→ Prompt
Under no circumstances alter the records; copy each one exactly.

=== Section Start ===

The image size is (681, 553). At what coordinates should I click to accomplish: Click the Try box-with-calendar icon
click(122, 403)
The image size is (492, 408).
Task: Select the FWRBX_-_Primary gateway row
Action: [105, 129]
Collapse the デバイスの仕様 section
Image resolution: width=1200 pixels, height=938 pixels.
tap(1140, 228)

=== Section End ===

→ Worked solution
The image size is (681, 553). At what coordinates should I click to accomplish: Click the Try box-with-calendar icon
click(122, 403)
The image size is (492, 408).
Task: Select the FWRBX_-_Primary gateway row
Action: [105, 129]
Collapse the デバイスの仕様 section
Image resolution: width=1200 pixels, height=938 pixels.
tap(1140, 228)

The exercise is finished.